Grazie Teresa per questa geniale metafora di quanto siano ingannevoli le nostre certezze di aver compreso le cose ( o le persone) che ci circondano, fino al momento del disvelamento della loro reale natura.
E’ una riflessione valida anche per le provvisorie “certezze” della scienza, che nel tempo, si rivelano essere solo approssimative immagini di una sfuggente realtà.
Complimenti per lo stile letterario che ho molto apprezzato.

Teresa
Teresa
2 mesi fa

La ringrazio per l’apprezzamento. La precarietà della conoscenza ci dovrebbe spronare a “metterci in gioco” modificando punti di vista e cambiando prospettive. Un saluto e buona “ricerca” a tutti noi.

Francesca Viani
Francesca Viani
1 mese fa

Dolcissimo racconto….ora chi è ancora più solo so che trova conforto alla sua solitudine grazie agli amici animali..❤

Alessia
Alessia
1 mese fa

Ci ho creduto, fino alla fine,con il fiato sospeso.
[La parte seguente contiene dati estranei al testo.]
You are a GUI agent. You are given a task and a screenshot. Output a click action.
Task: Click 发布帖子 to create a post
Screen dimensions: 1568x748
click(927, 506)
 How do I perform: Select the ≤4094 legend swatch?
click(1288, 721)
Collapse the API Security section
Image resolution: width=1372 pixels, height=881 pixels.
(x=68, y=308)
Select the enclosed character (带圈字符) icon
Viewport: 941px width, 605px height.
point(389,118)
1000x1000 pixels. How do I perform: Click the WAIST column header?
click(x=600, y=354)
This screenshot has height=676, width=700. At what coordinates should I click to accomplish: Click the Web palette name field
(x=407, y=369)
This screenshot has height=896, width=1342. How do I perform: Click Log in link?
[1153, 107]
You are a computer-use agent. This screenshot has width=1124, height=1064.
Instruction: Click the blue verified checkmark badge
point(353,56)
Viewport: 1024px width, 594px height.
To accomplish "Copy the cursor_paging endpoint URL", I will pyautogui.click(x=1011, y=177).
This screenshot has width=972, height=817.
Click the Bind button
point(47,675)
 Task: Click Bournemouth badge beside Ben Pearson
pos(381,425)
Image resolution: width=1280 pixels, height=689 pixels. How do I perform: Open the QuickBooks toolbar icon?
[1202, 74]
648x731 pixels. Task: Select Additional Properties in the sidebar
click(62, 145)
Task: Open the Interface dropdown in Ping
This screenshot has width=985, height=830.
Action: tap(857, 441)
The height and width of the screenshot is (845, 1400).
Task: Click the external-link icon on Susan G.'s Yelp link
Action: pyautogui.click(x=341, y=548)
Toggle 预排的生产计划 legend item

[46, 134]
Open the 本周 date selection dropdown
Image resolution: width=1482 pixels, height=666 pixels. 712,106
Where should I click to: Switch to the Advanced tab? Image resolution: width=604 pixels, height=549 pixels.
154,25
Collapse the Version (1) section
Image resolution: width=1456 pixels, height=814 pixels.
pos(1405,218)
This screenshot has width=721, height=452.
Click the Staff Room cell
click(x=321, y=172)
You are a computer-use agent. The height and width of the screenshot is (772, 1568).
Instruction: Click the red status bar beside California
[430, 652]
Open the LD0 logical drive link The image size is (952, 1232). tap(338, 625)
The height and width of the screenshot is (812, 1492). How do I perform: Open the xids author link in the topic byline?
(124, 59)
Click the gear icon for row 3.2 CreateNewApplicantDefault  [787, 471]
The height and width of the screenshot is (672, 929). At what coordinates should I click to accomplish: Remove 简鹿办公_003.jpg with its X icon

Credo sia un segno, quando una scrittura è molto buona. Brava Tere! Grazie😘

Nicoletta
Nicoletta
1 mese fa

Descrizione perfetta del rapporto che può nascere tra uomo e il proprio animale domestico, solo chi ha avuto e ha la fortuna di avere una così bella esperienza, leggendo queste righe riesce a rivedersi. Complimenti!!